**Raw data**
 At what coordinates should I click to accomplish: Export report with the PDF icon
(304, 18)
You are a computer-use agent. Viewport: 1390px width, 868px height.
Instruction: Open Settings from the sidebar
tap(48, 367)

**Problem**
Nothing in the records should differ from the original when you retype them.

**Solved problem**
 At what coordinates should I click to accomplish: Export report with the PDF icon
(304, 18)
You are a computer-use agent. Viewport: 1390px width, 868px height.
Instruction: Open Settings from the sidebar
tap(48, 367)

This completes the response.